### EXERCISE BRIEF
Extract verbatim every line from the one containing "Task: Toggle the" to the final line of the records below, inclusive, and exclude all pictures.

### RECORDS PROVIDED
====

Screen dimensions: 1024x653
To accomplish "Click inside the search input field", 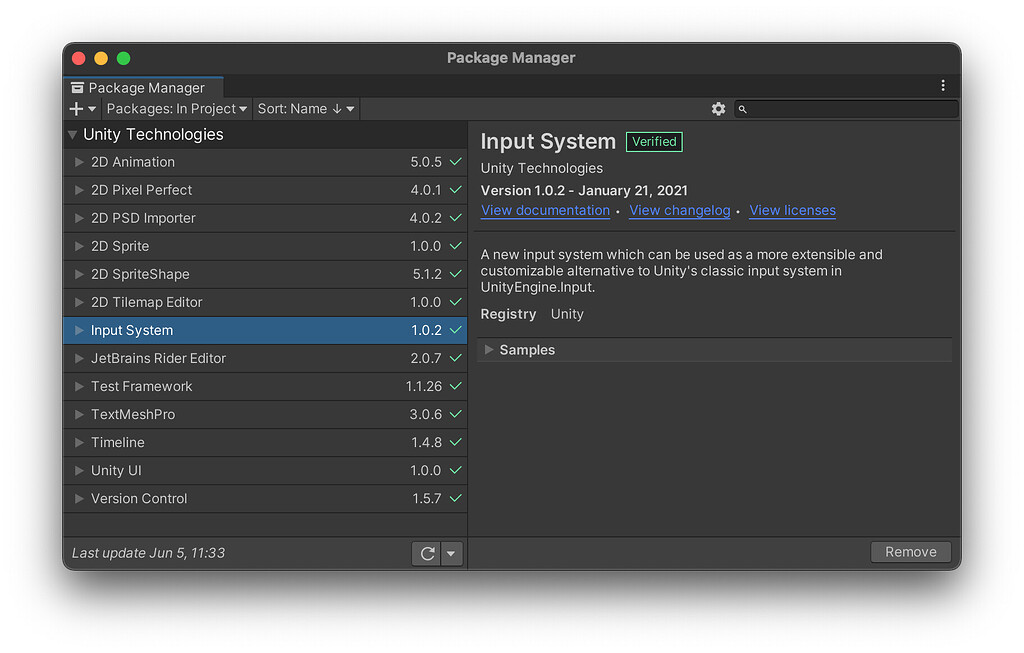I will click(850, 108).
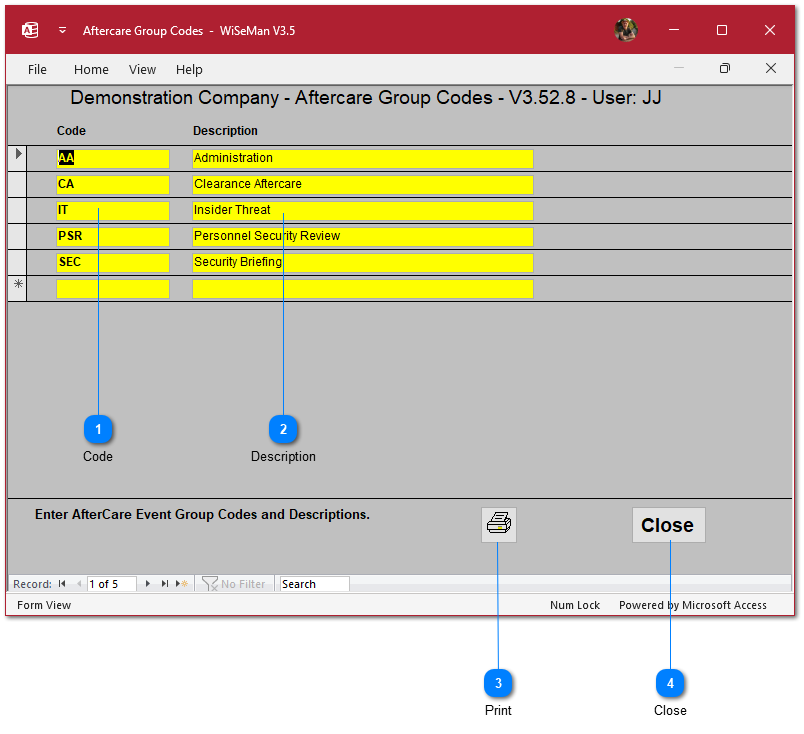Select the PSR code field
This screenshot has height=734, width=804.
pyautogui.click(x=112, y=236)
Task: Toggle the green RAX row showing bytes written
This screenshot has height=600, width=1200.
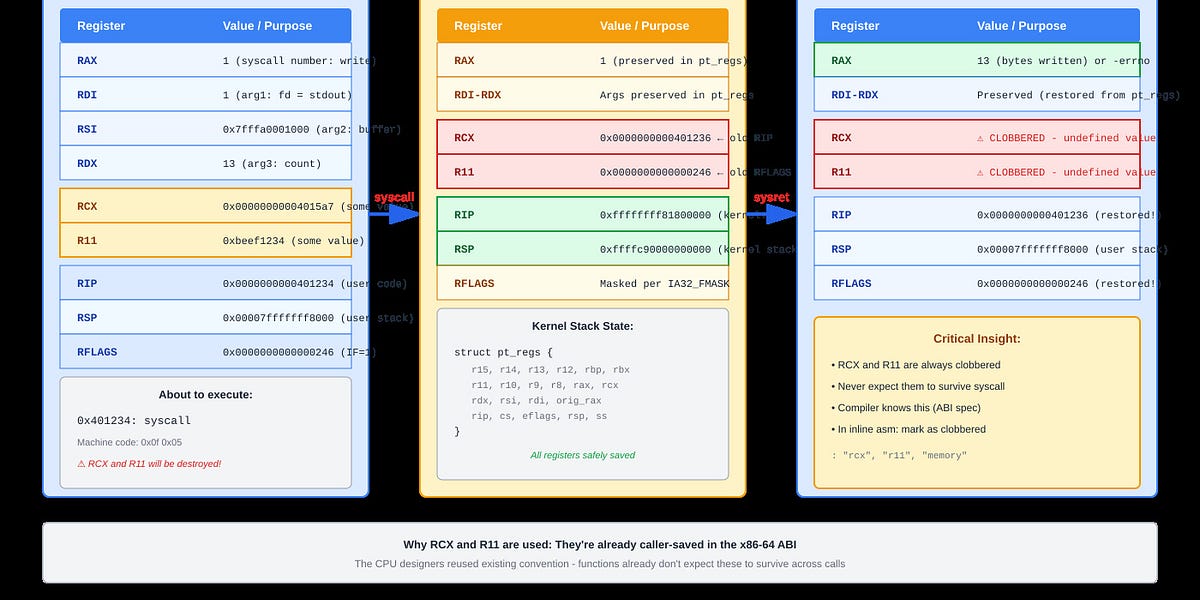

====

### RESULT
Task: Toggle the green RAX row showing bytes written
This screenshot has height=600, width=1200.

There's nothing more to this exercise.